## RECORDS FOR PROCESSING
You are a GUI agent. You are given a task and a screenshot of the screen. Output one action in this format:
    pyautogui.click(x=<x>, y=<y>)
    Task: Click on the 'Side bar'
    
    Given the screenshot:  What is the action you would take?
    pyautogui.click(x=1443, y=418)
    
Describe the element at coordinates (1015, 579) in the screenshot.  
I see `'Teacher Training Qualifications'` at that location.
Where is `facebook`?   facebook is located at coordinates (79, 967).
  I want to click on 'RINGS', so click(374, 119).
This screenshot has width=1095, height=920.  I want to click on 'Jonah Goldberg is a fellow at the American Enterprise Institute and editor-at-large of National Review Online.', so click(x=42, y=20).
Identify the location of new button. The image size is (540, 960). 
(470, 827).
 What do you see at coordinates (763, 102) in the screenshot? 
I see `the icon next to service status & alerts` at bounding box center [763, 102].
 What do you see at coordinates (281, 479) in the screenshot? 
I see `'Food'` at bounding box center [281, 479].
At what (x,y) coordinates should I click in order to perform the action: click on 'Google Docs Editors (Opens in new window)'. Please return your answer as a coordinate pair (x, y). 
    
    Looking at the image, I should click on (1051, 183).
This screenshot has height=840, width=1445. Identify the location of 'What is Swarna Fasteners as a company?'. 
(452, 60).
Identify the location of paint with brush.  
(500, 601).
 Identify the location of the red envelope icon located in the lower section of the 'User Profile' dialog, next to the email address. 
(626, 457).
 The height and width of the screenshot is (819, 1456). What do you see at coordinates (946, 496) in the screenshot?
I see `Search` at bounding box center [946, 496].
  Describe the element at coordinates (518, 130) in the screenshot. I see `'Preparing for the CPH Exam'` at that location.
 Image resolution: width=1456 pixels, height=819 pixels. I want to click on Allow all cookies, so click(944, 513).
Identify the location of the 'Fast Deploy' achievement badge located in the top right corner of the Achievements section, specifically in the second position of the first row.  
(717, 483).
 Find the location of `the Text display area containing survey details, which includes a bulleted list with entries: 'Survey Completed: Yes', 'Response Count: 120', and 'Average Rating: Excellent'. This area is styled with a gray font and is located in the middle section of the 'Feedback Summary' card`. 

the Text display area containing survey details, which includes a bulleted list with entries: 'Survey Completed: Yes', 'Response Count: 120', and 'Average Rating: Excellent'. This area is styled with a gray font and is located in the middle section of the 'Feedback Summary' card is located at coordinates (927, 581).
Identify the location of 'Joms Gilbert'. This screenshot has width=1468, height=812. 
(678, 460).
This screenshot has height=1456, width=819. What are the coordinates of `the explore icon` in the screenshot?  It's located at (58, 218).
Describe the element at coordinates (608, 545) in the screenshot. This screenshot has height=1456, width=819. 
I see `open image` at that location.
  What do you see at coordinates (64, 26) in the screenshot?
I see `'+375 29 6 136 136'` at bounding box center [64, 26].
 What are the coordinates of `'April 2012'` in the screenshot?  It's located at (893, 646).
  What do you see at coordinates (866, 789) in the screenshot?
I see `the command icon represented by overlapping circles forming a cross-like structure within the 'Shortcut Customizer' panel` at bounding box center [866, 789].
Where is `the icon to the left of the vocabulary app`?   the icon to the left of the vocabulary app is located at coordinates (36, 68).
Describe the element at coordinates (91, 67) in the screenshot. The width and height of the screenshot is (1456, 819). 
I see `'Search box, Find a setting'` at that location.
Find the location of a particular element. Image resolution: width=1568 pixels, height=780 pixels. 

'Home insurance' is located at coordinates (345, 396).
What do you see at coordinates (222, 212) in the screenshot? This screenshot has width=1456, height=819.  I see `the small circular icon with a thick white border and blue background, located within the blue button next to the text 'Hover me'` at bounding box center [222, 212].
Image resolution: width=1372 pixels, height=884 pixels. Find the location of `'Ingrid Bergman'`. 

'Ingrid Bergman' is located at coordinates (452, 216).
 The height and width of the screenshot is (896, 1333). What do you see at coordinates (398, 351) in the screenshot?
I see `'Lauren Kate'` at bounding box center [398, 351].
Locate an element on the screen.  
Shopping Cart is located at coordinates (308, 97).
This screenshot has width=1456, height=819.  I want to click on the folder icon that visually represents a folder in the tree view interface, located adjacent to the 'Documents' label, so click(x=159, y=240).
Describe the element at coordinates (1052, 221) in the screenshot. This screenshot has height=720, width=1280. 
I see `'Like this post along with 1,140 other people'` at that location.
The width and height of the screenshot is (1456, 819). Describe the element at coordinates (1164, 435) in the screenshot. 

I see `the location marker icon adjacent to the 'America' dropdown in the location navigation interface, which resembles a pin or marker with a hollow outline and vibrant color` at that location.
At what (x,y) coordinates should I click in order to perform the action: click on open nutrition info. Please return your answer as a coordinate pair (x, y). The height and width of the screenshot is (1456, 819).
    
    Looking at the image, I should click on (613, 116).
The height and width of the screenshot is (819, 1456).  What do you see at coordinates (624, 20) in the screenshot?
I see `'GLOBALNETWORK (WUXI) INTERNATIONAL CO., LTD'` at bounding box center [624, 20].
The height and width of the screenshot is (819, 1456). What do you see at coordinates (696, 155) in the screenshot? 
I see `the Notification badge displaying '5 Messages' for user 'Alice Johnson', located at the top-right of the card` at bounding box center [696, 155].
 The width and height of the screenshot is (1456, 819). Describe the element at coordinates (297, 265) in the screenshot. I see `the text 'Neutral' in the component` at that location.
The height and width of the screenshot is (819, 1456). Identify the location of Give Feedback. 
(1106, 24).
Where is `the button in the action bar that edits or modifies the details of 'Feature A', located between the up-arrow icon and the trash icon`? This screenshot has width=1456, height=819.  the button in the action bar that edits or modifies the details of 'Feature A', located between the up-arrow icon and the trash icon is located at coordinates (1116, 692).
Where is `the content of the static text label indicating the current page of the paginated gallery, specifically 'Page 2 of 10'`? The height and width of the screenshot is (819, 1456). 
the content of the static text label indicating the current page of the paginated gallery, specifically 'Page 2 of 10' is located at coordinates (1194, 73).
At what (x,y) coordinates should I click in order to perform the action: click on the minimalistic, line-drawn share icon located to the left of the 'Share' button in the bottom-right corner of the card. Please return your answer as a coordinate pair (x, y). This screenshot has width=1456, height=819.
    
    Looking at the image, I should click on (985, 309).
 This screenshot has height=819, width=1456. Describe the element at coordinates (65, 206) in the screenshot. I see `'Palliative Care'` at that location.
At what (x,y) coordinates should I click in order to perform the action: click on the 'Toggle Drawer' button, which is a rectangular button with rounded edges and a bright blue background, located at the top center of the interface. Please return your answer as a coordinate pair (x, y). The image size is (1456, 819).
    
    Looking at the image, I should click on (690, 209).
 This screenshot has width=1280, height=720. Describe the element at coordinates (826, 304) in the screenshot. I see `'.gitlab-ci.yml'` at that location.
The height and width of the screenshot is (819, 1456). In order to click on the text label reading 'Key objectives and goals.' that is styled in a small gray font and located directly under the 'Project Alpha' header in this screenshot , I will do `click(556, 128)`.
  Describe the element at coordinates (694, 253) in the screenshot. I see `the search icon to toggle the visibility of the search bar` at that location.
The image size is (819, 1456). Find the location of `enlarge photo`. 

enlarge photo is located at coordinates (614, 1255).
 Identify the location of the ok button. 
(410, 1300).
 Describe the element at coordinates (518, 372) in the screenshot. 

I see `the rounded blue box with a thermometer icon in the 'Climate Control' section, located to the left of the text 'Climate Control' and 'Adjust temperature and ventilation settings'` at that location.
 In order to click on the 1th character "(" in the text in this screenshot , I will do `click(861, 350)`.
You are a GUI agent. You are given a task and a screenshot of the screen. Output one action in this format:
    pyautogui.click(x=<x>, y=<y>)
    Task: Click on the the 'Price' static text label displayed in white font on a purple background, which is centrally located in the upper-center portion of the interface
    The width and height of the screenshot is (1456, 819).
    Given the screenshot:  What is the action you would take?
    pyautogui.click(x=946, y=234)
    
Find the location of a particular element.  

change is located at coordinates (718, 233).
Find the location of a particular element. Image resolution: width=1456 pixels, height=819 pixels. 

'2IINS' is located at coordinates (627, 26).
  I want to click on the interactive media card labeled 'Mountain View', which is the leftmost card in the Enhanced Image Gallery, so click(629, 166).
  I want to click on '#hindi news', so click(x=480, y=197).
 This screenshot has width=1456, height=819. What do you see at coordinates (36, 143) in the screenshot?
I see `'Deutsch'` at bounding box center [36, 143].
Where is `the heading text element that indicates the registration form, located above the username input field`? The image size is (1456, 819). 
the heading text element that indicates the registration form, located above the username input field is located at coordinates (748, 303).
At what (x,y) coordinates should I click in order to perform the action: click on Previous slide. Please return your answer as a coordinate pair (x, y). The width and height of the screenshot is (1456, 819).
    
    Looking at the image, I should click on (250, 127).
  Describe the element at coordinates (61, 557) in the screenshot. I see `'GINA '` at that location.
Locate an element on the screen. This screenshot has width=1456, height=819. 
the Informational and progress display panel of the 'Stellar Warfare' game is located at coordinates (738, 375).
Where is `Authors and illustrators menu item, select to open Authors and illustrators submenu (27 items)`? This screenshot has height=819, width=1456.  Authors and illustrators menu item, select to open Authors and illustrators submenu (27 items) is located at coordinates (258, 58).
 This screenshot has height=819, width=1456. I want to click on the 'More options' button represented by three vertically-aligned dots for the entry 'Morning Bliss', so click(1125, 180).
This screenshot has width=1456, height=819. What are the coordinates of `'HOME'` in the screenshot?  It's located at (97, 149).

## WRITTEN PROBLEM
Could you copy out everything in the data from the line containing "The height and width of the screenshot is (819, 1456). In" down to the line containing "In order to click on the 1th", keeping both of those lines and every character unchanged?

## FINISHED TASK
The height and width of the screenshot is (819, 1456). In order to click on the text label reading 'Key objectives and goals.' that is styled in a small gray font and located directly under the 'Project Alpha' header in this screenshot , I will do `click(556, 128)`.
  Describe the element at coordinates (694, 253) in the screenshot. I see `the search icon to toggle the visibility of the search bar` at that location.
The image size is (819, 1456). Find the location of `enlarge photo`. 

enlarge photo is located at coordinates (614, 1255).
 Identify the location of the ok button. 
(410, 1300).
 Describe the element at coordinates (518, 372) in the screenshot. 

I see `the rounded blue box with a thermometer icon in the 'Climate Control' section, located to the left of the text 'Climate Control' and 'Adjust temperature and ventilation settings'` at that location.
 In order to click on the 1th character "(" in the text in this screenshot , I will do `click(861, 350)`.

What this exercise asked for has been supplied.